RATING: PG-13 for an intense scene of war violence, some images of carnage and brief strong language.
There are 64 lame duck Dems who will be out of office in a month. Lincoln doesn't want to buy them off directly with bribes, but through Secretary of State William Seward (David Strathairn) he sends out a team to find some House members who might be willing to vote for the amendment in exchange for a government job when their term ends.

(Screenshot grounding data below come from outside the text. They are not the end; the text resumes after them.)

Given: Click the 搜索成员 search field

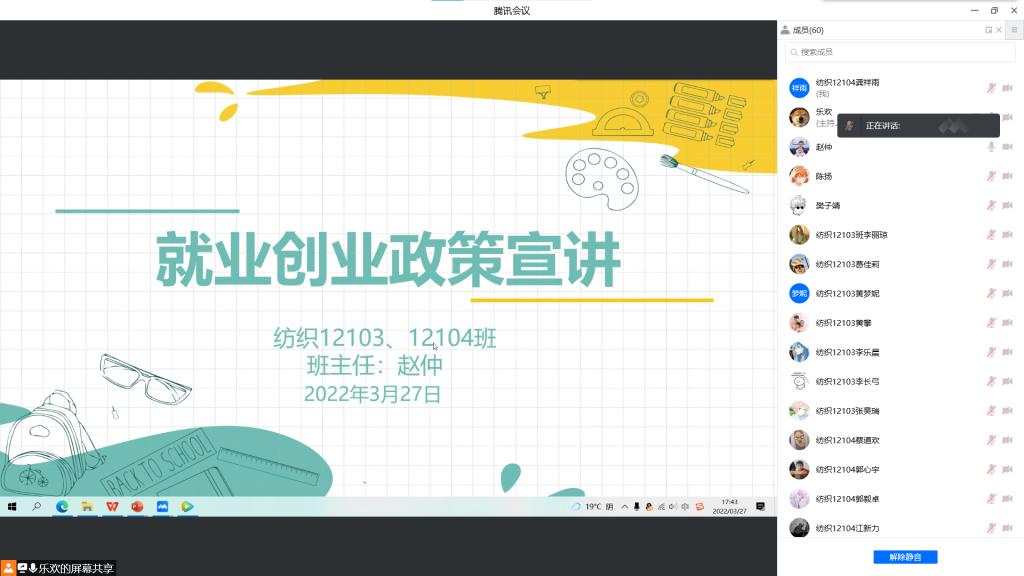Looking at the screenshot, I should click(x=899, y=51).
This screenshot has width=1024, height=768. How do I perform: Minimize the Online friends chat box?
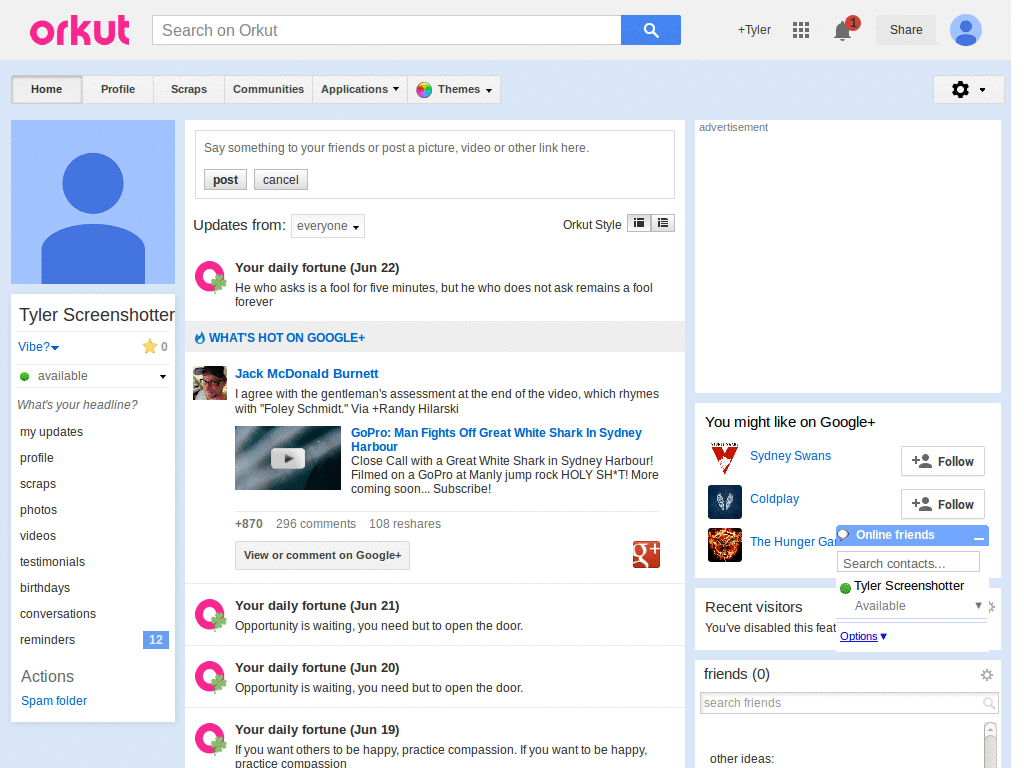point(978,537)
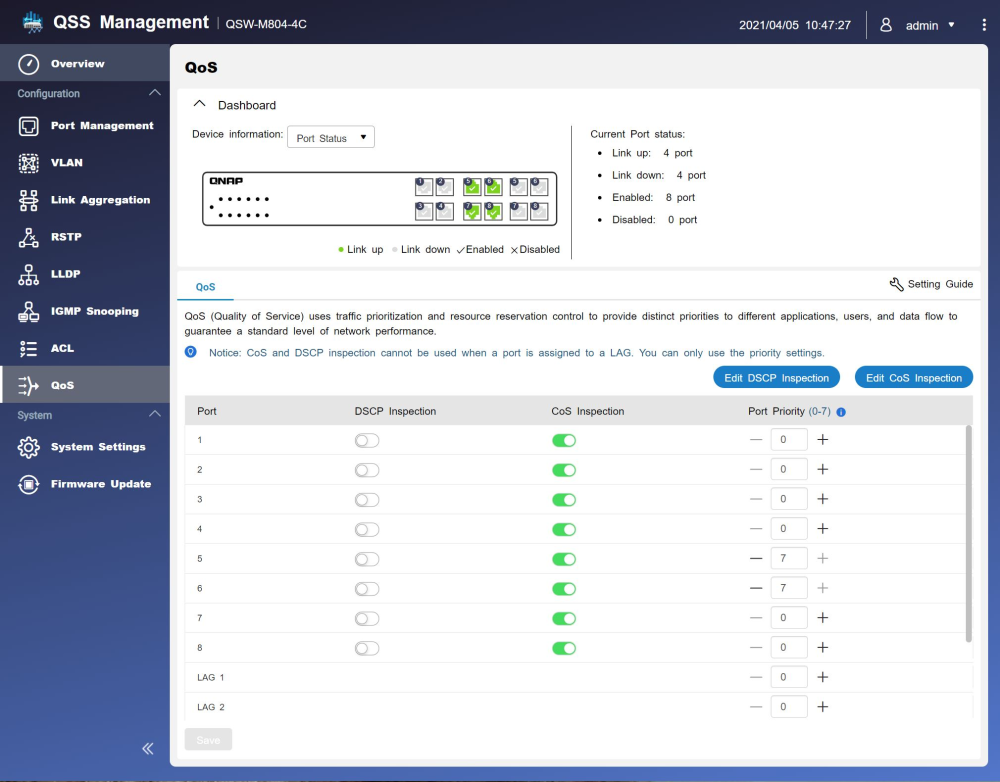Select the RSTP icon in sidebar
Image resolution: width=1000 pixels, height=782 pixels.
tap(29, 237)
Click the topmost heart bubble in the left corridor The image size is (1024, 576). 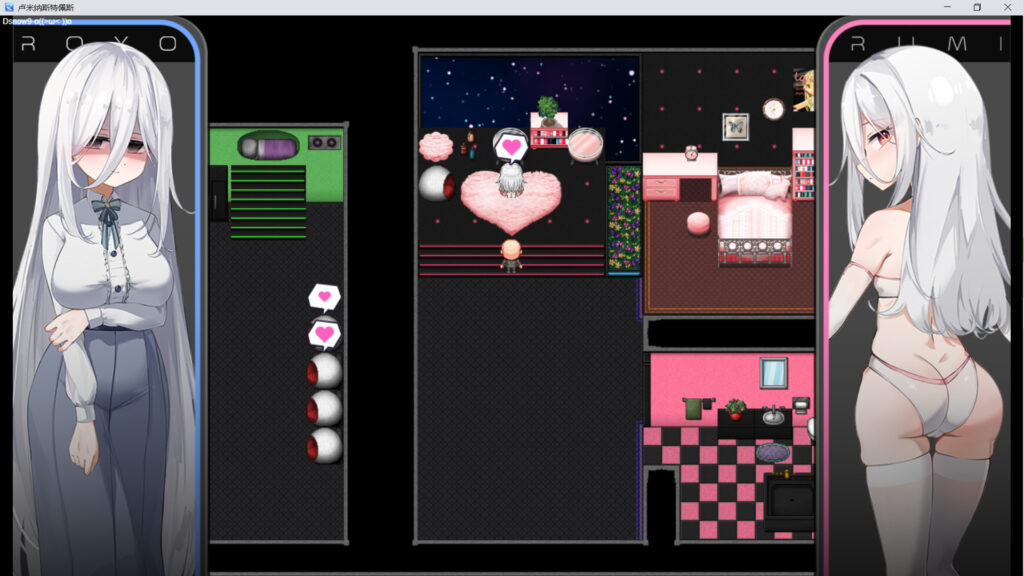click(x=324, y=297)
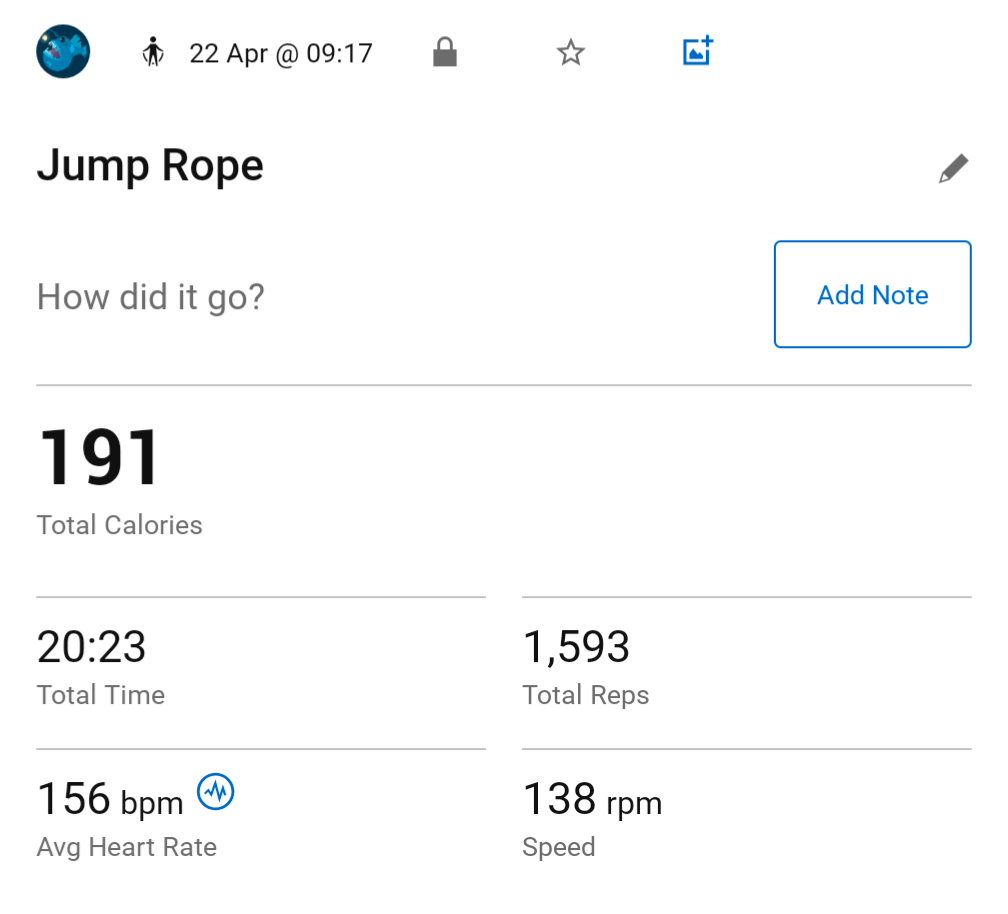Viewport: 1008px width, 914px height.
Task: Open heart rate details icon beside bpm
Action: tap(216, 793)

The president and his aides cajole and coerce to try to get the numbers they need while at the same time making sure that possible peace talks don't derail the amendment effort
In its own way, the movie seems to argue that the passage of any important legislation isn't pretty, and noble causes seldom succeed solely through noble means. And, ultimately, it's the result that is remembered, and history will determine whether the ends justified the means. And that applies to the abolition of slavery the effort to lead a country to war against Iraq or the passage of the Affordable Health Care Act.
Some may find the approach is too wonky, too inside politics. But Spielberg and playwright Tony Kushner find several ways to make it work dramatically.
Kushner's screenplay is filled with marvelous dialogue, some gleaned from Doris Kearns Goodwin's book "Team of Rivals: The Political Genius of Abraham Lincoln," some the product of his imagination. Instead of dry rhetoric, the scenes in the House chamber are filled with biting exchanges and verbal flourishes that make them as exciting as any physical battle.
More importantly, Spielberg assembles a great cast to tell that story, starting with Day-Lewis.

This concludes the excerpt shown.